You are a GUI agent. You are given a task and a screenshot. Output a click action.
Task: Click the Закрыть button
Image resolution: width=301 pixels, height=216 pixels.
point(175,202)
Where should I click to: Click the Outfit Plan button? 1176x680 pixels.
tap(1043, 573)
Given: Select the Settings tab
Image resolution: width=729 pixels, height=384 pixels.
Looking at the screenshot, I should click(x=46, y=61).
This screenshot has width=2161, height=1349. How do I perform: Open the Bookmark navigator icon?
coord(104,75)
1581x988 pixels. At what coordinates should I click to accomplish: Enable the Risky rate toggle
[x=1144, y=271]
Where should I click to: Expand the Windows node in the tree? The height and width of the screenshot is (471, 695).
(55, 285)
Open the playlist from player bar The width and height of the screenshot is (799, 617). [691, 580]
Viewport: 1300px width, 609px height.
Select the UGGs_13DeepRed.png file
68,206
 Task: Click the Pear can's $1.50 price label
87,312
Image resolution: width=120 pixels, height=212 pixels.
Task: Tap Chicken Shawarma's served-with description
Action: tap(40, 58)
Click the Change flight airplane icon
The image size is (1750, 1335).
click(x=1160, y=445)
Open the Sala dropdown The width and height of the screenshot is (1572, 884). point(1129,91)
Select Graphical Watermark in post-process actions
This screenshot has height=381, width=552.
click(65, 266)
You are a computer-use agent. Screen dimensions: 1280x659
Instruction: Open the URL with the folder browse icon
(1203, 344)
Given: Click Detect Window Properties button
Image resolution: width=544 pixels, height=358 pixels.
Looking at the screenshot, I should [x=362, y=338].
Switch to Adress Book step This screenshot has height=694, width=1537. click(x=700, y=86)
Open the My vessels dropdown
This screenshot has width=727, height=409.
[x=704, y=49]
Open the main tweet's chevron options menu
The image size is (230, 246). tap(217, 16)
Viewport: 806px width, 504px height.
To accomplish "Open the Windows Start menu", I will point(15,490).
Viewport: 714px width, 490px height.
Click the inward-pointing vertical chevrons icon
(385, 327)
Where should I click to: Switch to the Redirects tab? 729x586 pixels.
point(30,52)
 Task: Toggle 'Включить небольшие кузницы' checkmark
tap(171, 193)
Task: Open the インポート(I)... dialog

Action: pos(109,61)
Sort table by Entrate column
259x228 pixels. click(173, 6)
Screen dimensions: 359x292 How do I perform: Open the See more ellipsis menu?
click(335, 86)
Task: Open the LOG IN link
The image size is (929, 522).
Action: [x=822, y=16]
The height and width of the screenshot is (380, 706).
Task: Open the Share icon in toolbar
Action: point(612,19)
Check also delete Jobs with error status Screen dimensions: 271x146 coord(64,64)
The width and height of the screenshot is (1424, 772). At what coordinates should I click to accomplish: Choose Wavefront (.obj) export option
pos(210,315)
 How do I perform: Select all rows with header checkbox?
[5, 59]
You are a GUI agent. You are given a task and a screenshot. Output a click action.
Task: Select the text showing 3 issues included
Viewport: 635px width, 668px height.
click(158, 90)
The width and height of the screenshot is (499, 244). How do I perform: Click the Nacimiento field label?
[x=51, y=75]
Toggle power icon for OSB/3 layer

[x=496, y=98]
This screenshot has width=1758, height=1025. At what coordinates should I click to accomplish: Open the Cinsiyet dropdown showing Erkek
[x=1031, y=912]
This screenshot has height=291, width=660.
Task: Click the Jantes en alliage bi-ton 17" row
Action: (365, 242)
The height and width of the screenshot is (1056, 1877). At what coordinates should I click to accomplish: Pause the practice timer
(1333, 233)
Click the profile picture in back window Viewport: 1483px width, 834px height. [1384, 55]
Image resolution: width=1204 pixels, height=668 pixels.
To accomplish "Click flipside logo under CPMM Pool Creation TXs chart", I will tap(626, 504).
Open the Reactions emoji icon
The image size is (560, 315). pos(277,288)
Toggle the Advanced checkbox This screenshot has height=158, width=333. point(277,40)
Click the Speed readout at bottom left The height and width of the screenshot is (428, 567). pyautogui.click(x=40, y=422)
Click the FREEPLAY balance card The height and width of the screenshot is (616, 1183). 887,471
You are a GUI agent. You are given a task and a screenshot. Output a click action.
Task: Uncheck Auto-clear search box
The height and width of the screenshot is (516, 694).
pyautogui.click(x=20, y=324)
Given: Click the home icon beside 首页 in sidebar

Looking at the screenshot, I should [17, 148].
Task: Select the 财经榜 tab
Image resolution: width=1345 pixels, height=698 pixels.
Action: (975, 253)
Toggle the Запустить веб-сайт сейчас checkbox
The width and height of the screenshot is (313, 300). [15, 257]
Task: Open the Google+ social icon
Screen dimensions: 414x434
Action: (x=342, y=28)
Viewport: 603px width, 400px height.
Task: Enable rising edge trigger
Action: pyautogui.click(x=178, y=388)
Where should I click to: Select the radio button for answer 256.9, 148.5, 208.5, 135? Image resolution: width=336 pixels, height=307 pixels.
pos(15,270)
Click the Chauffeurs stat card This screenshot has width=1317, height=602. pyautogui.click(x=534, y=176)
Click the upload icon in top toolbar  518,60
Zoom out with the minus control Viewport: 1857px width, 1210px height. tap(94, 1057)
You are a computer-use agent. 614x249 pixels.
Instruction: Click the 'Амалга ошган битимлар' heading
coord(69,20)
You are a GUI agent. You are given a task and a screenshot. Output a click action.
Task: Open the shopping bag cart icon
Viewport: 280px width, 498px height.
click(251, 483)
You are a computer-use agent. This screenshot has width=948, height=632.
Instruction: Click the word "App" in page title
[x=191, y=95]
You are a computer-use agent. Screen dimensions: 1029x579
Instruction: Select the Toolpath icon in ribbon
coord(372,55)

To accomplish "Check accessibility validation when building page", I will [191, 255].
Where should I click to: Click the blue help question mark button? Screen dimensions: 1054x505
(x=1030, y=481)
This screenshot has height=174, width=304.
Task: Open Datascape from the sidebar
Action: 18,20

Your task: Could you reproduce, character for character, the lines of the listing starting with the one that contains "Where should I click to: Click the Outfit" and going on through the one that contains "click(65, 266)", with both of those lines included?

Problem solution:
Where should I click to: Click the Outfit Plan button? 1176x680 pixels.
tap(1043, 573)
Given: Select the Settings tab
Image resolution: width=729 pixels, height=384 pixels.
Looking at the screenshot, I should click(x=46, y=61).
This screenshot has width=2161, height=1349. How do I perform: Open the Bookmark navigator icon?
coord(104,75)
1581x988 pixels. At what coordinates should I click to accomplish: Enable the Risky rate toggle
[x=1144, y=271]
Where should I click to: Expand the Windows node in the tree? The height and width of the screenshot is (471, 695).
(55, 285)
Open the playlist from player bar The width and height of the screenshot is (799, 617). [691, 580]
Viewport: 1300px width, 609px height.
Select the UGGs_13DeepRed.png file
68,206
 Task: Click the Pear can's $1.50 price label
87,312
Image resolution: width=120 pixels, height=212 pixels.
Task: Tap Chicken Shawarma's served-with description
Action: tap(40, 58)
Click the Change flight airplane icon
The image size is (1750, 1335).
click(x=1160, y=445)
Open the Sala dropdown The width and height of the screenshot is (1572, 884). point(1129,91)
Select Graphical Watermark in post-process actions
This screenshot has height=381, width=552.
click(65, 266)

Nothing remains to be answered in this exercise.